The partisan tension has spilled beyond the Capitol. In October, Vanderbilt University Medical Center announced it was suspending so-called gender-affirming surgeries for patients under the age of 18 after the medical center came under pressure from conservatives inside and outside the legislature.

“I think it’s a battle for the soul of Nashville,” said Lisa Quigley, a political strategist who used to be chief of staff to former U.S. Representative Jim Cooper, a Democrat.

Before the shooting, guns and social problems weren’t the only reasons Democrats and Republicans in Nashville were furious with each other.

Republicans last year redrawn Tennessee’s congressional map so that a Nashville district that had been held by a Democrat for nearly 150 years was split into three districts stretching far into conservative suburbs and rural areas, and attracted a strong preference for Republicans.

Later, the Metropolitan Council rejected an attempt to host the 2024 Republican National Convention in Nashville, sparking a wave of bills from the Republican legislature that were widely seen as retaliatory, including a new law significantly downsizing the council.

There have also been smaller moments when connections between the political divides have frayed.

Anna Caudill, a special education advocate in Nashville, worked at a school called Christ Presbyterian Academy from 2000 to 2008, where she befriended one of the victims of Monday’s shooting, Katherine Koonce, who worked at that school at the time. She also got to know the families of Governor Lee and Senator Marsha Blackburn, the far-right Republican from Tennessee, who both sent their children to Christ Presbyterian.

Ms. Caudill said she was friends with both families, in the spirit of the Nashville she first met when she moved to the city in the late 1990s.

But she said she was shocked to see Senator Blackburn take part in Mr. Walsh’s October rally against trans health care, especially when a group of Proud Boys showed up as supporters. “I was so angry, I couldn’t see very well,” said Ms Caudill, 50.

Some Nashville residents believe the old familiarity between the city’s left and right will survive the tragedy.

“I think there are tensions that are greater than they have been,” said Byron Trauger, a Nashville attorney and civic leader. “But yesterday morning I was in a meeting with some very conservative people, and they consider me moderate to liberal. And there was certainly no tension in that. I think some of the people who have come in like us to be divided, but the strength of the city has always been that we focus on making things better as opposed to some ideological framework.”

Of course, many people – perhaps most – do not process this anguished moment through politics. They do it through their lived experiences and, especially in the South, through faith.

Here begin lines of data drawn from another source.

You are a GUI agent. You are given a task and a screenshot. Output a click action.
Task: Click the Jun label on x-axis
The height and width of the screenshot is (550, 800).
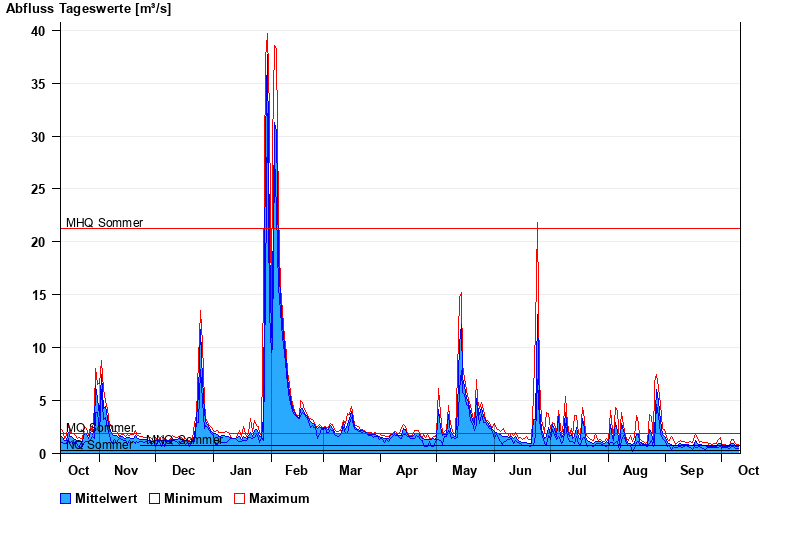[521, 470]
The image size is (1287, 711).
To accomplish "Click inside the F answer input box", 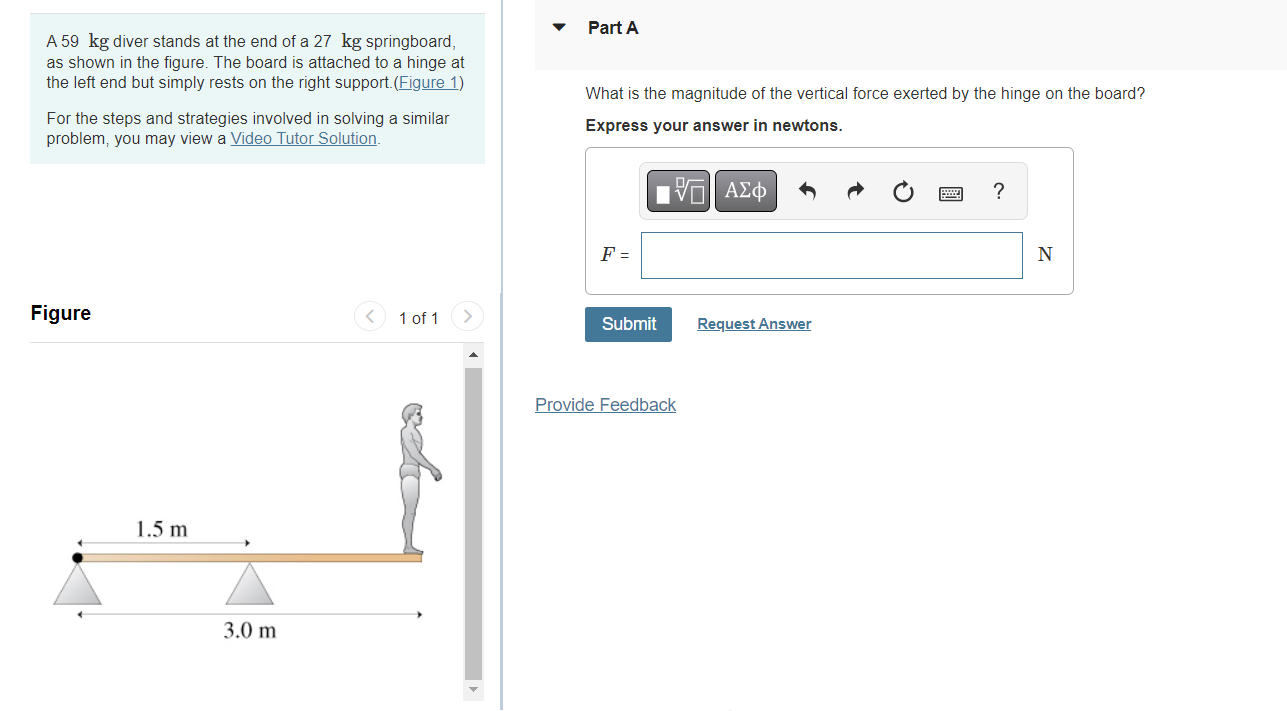I will [x=831, y=255].

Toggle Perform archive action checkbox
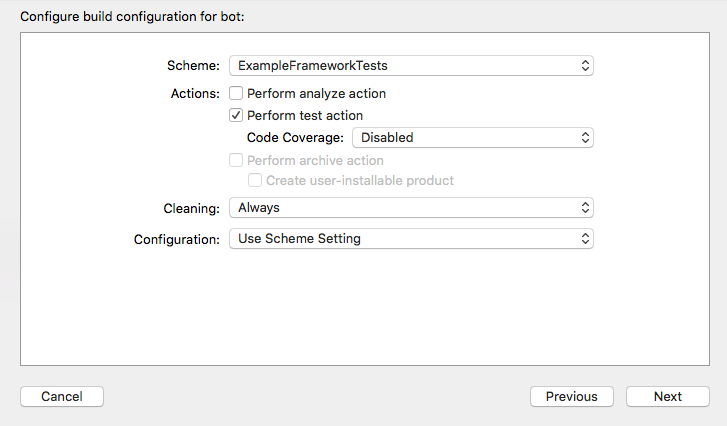[237, 160]
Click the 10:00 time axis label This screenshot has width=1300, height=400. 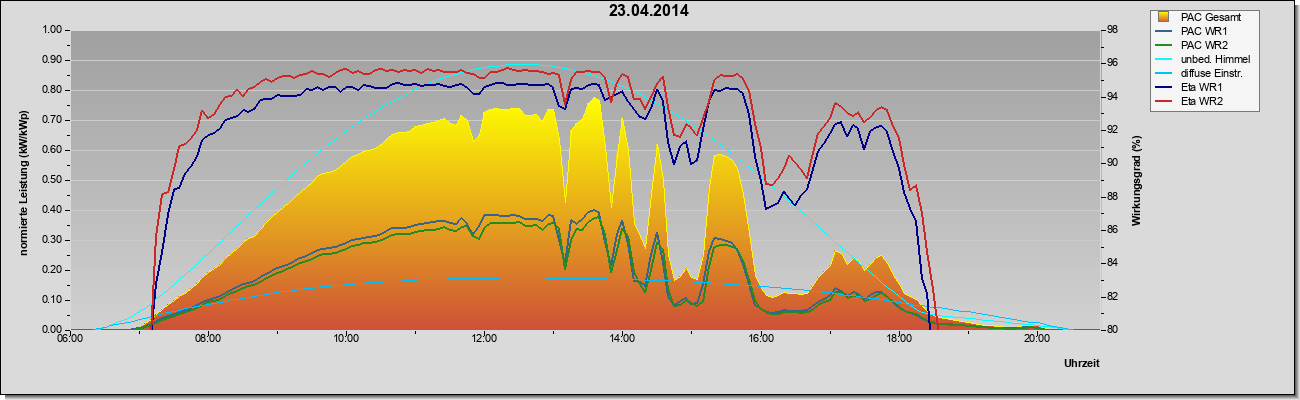click(x=346, y=339)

Steven Curtis Chapman, a prominent Christian singer and songwriter who lives near Nashville, remembers Dr. Koonce, the head of Covenant, as a special educator who was an invaluable healing presence for his family after his 5-year-old daughter, Maria, was killed in an accident.

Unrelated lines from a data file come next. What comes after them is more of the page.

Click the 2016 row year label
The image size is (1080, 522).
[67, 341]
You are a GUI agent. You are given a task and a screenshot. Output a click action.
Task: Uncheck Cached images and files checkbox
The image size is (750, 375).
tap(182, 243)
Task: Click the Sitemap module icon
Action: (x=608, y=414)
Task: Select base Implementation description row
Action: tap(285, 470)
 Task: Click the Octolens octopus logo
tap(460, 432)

For him, Monday’s tragedy has more of a spiritual significance than a political one, at least in the immediate aftermath of the shooting.

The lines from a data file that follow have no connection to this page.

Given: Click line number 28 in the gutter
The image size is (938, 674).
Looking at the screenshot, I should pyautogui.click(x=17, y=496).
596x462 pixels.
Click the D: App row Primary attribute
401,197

“I believe that Katherine is with my Mary and with Jesus and with these students, and that God will wipe away all these tears and make all these broken things whole again,” he said.

Amid the escalating tensions in Nashville, there have also been numerous examples of people coming together to support the victims’ families and each other.

David Thomas, 52, the director of family counseling at Daystar Counseling Ministries, which counsels children and families, said he was moved this week when a local print shop rushed to produce materials he needed as he prepared to meet with families who were affected by the shooting.

“There’s a kindness coming from this town,” he said. “While we’ve had a lot of growth, there’s still some truth to this that this is a small town within a big city.”

Reporting was contributed by Emily Cochrane, Eliza Fawcett and Ruth Graham.